§ WHAT THE EXERCISE ASKS
Reproduce the rows from the line containing "946x560 pixels. At" through the line containing "Looking at the screenshot, I should coord(88,111).", with "checkbox" replaced by "tick box" and everything else unchanged. Omit the pictures from the output.

——

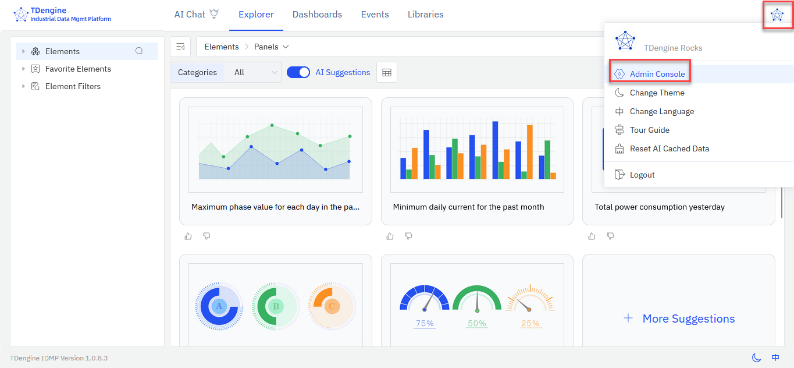
Task: Click the search icon in Elements row
Action: 139,51
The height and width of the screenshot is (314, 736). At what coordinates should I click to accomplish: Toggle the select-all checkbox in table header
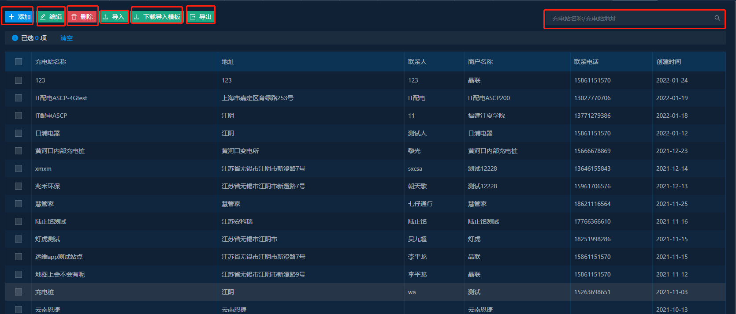[19, 62]
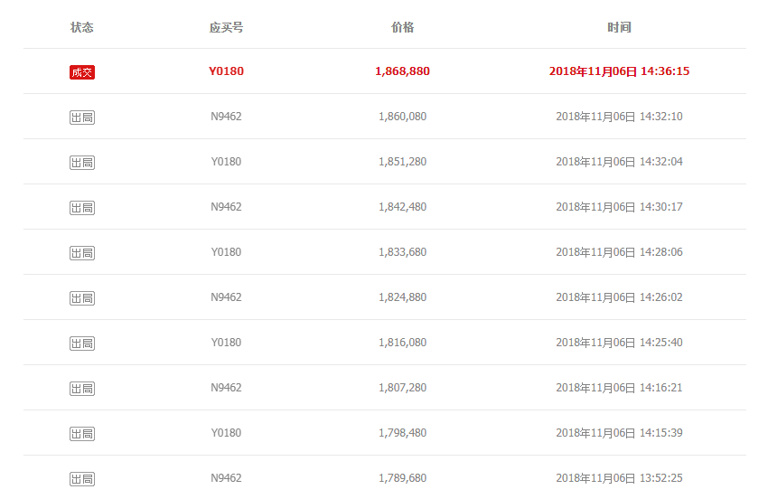Click the deal time 2018年11月06日 14:36:15
This screenshot has height=499, width=768.
[x=619, y=71]
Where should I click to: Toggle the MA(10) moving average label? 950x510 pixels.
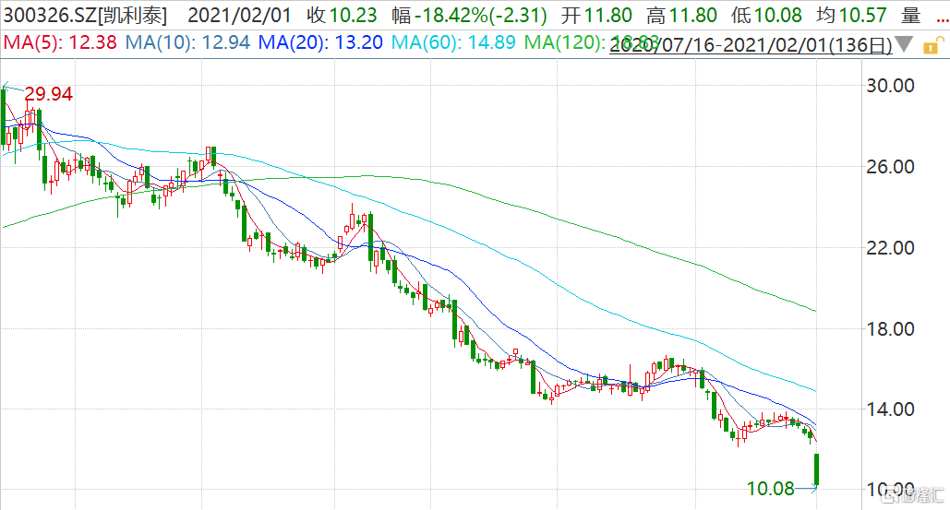point(170,42)
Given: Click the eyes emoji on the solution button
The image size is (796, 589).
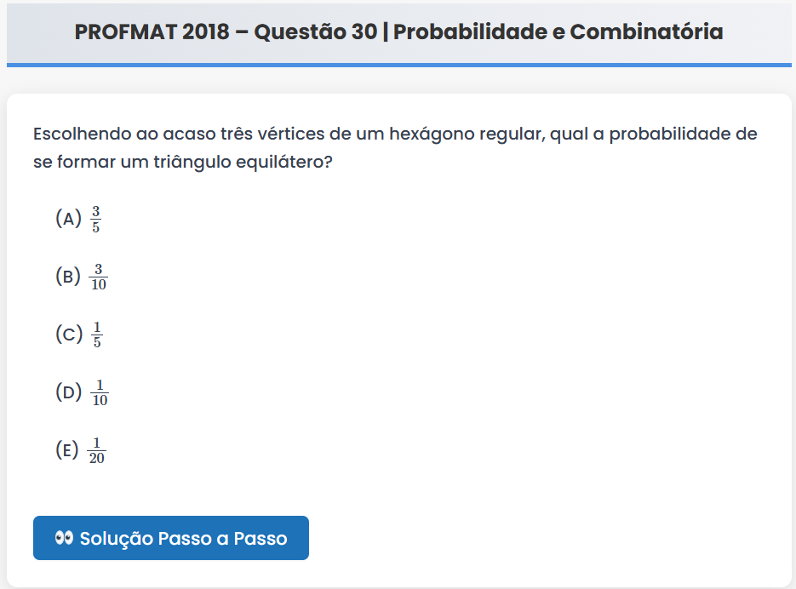Looking at the screenshot, I should tap(64, 538).
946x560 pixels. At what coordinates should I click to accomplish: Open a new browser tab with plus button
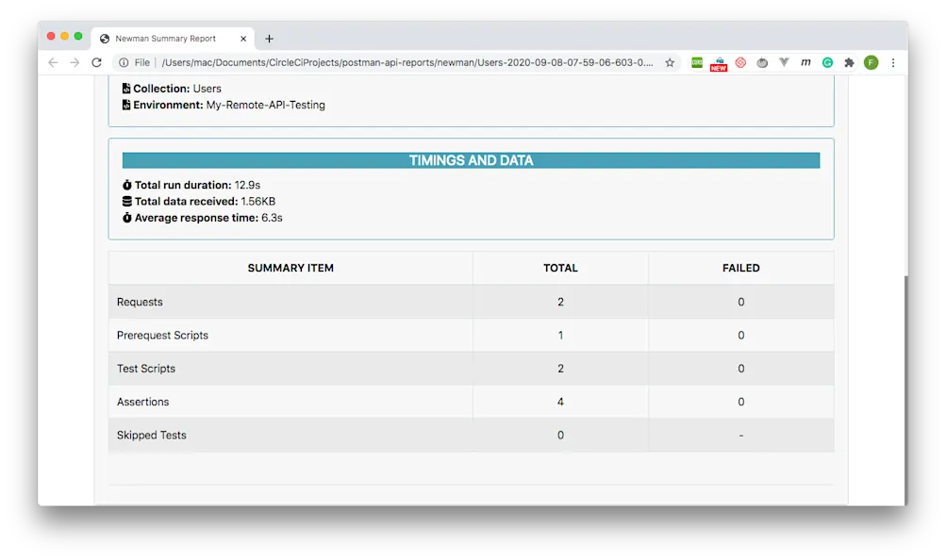pos(269,39)
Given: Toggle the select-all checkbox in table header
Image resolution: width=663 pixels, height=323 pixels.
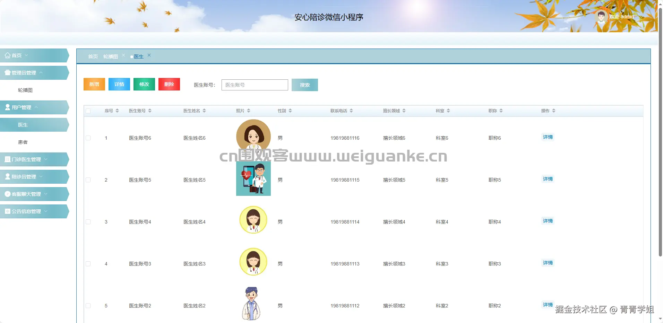Looking at the screenshot, I should coord(88,111).
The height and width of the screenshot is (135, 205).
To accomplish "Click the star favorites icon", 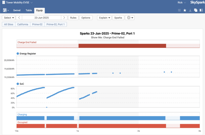I will click(185, 10).
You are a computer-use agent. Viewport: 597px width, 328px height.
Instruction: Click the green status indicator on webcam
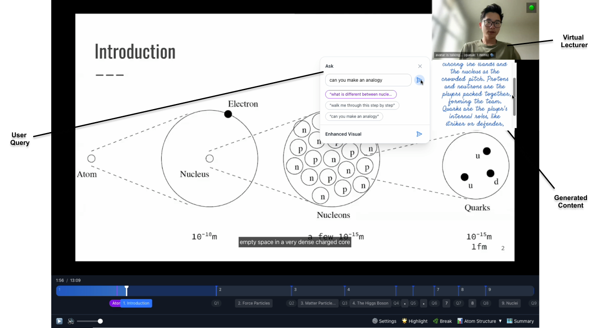pos(531,8)
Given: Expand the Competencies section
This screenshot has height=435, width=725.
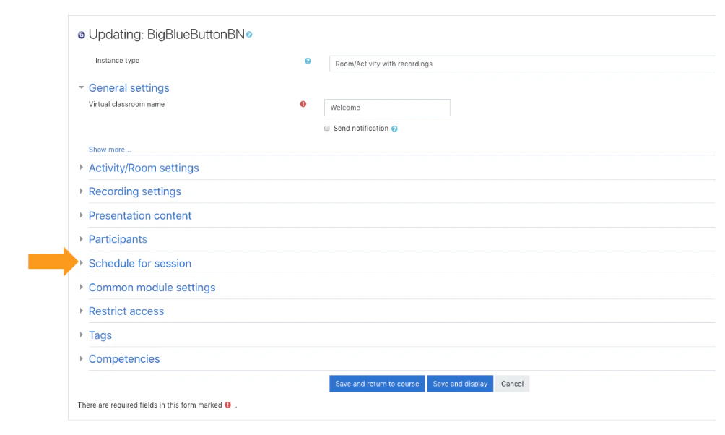Looking at the screenshot, I should coord(124,358).
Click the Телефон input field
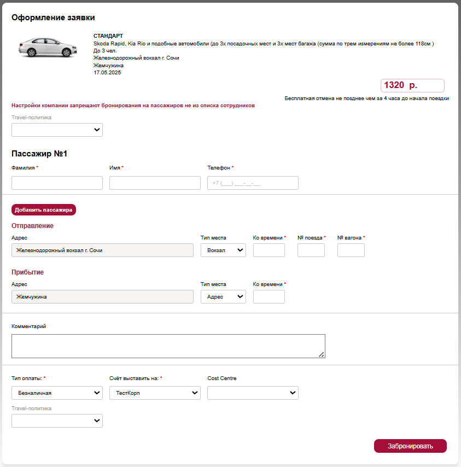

——

§ SOLVED PROBLEM
946x560 pixels. At what coordinates should I click to accomplish: Open a new browser tab with plus button
pos(269,39)
Given: Toggle the select-all tick box in table header
Image resolution: width=663 pixels, height=323 pixels.
Looking at the screenshot, I should coord(88,111).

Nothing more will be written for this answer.